Há, de fato, um movimento entre investidores de pressão para uma melhora no trato com o meio ambiente: no primeiro semestre, sete grandes empresas de investimento europeias disseram à Reuters que desinvestirão em produtores de carne, operadoras de grãos e até em títulos do governo do Brasil se não virem progresso rumo a uma solução para a destruição crescente da Floresta Amazônica.
Um grupo de 230 investidores institucionais, responsáveis pela gestão de US$ 16,2 trilhões, também está pedindo às empresas que ajam contra o desmatamento e as queimadas.
Crescimento baixo
Em termos mais específicos, o Brasil tem a particularidade de uma discussão interna sobre a trajetória da dívida pública sem um plano de resolução clara da deterioração fiscal.
As políticas de contenção da pandemia levarão o déficit primário nas contas do governo a cerca de R$ 861 bilhões neste ano, informou nesta terça-feira (22) o Ministério da Economia no relatório de receitas e despesas do orçamento deste ano.

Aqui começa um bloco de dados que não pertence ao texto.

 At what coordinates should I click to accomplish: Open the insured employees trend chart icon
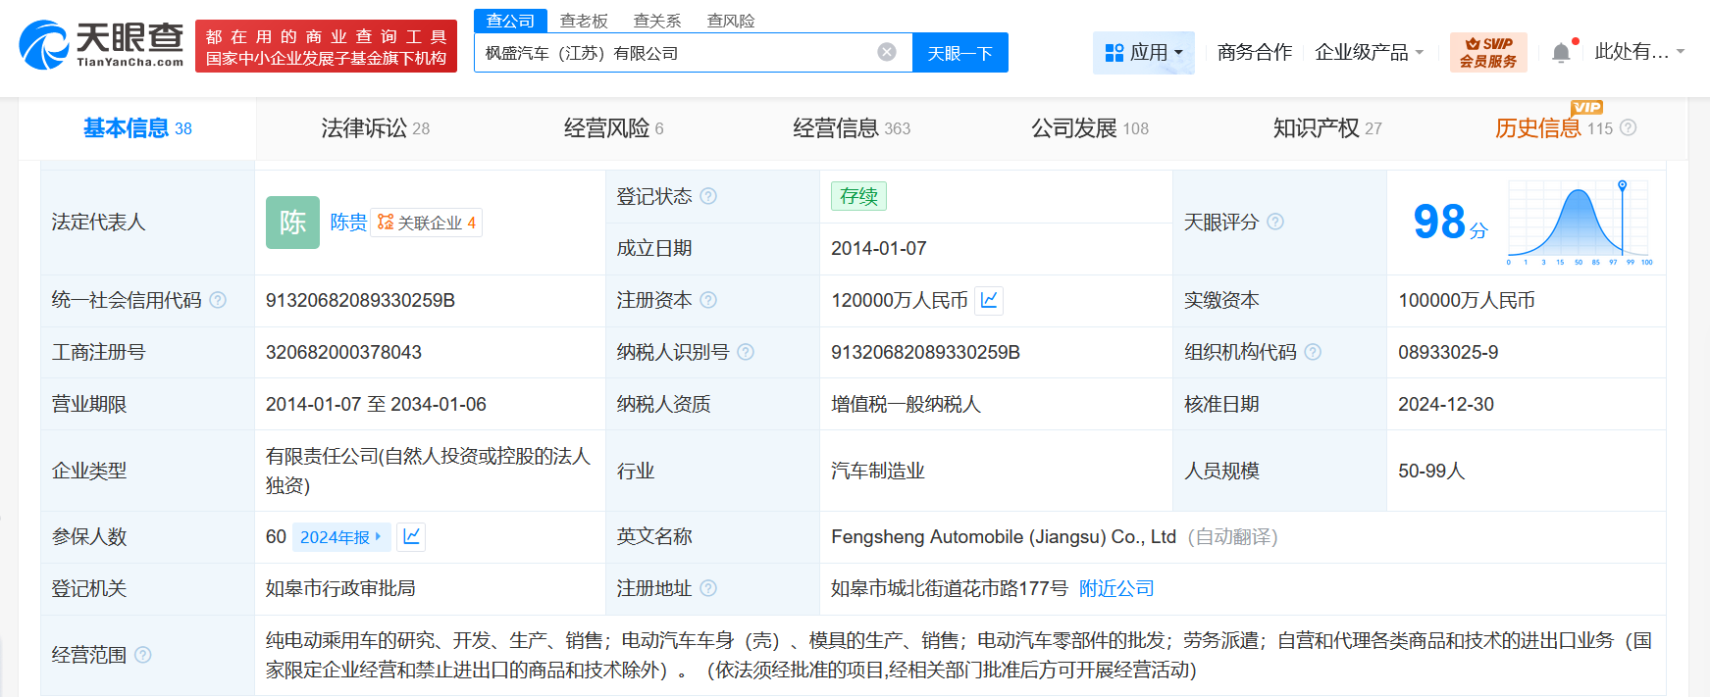[x=411, y=536]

A dívida em relação ao PIB já passa de 86%, com expectativa de chegar perto dos 100%.
O cenário instiga o mercado a perguntar sobre as reformas administrativa e tributária, que se arrastam em Brasília. A insegurança afasta investimento e não dá firmeza para a retomada do consumo, motor de crescimento da economia brasileira.
“Há um risco muito grande de Bolsonaro entregar em 2021 a segunda pior média de crescimento desse período democrático, um triênio que só não seria mais baixo que o Fernando Collor. Para investimento direto, que depende de crescimento, esse é o pior cenário”, diz Vale.
Isolamento
Com saída de capitais, o Brasil ainda conta com alguma estabilidade por manter a balança comercial positiva. No último dia 14, a parcial deste mês mostra que as exportações somaram US$ 8,124 bilhões, valor 5,1% maior do que o registrado no mesmo período do ano passado, enquanto importações totalizaram US$ 4,751 bilhões, recuo de 24,4% na mesma comparação.

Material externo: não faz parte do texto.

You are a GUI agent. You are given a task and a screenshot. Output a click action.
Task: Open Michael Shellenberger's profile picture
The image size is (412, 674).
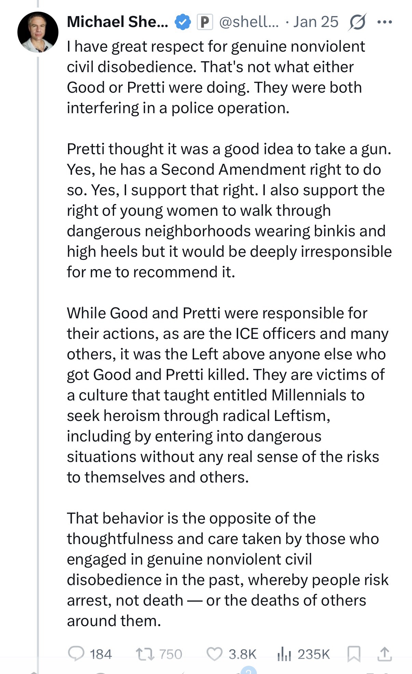(x=38, y=32)
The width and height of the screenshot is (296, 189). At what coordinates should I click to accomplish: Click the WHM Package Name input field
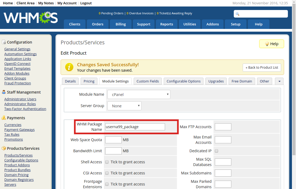point(135,127)
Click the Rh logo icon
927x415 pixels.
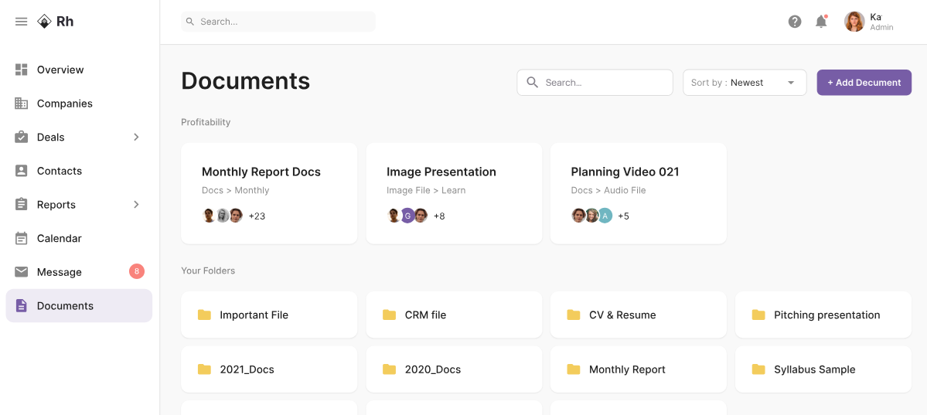(44, 22)
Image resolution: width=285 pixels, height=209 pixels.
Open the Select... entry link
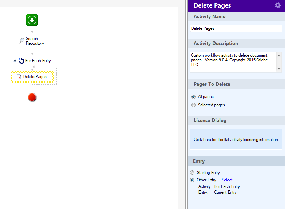tap(229, 180)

Além do superávit, que conta com efeitos da alta do dólar, o país tem ao seu lado reservas cambiais robustas. O risco surge com a política externa do governo, que aposta suas fichas em um alinhamento com os Estados Unidos de Donald Trump. Em seu discurso, Bolsonaro acenou ao americano.
A China segue sendo o maior parceiro comercial do Brasil em 2020. Para cada dólar que o Brasil exportou para os EUA no primeiro semestre, foram US$ 3,40 para os asiáticos. Enquanto acumula superávit comercial com os chineses de US$ 17,6 bilhões, tem déficit com os americanos de US$ 3,1 bilhões.
“A política que o governo segue é suicida. O Brasil estabeleceu essa referência em Trump, mas podemos ficar órfãos. Foram 35,4% do total das nossas exportações para a China no semestre”, diz Rubens Ricupero, ex-ministro da Fazenda e ex-embaixador nos Estados Unidos.
Para ele, no momento, os desinvestimentos têm mais relação com as dúvidas fiscais que o governo deixa no ar, mas as políticas ambientais trarão dificuldade de atração de aportes futuros.
“Quem sai da bolsa e do Tesouro Nacional está com medo do que vai acontecer aqui, porque o ‘posto Ipiranga’ está sem combustível. É assim que começam as crises”, afirma.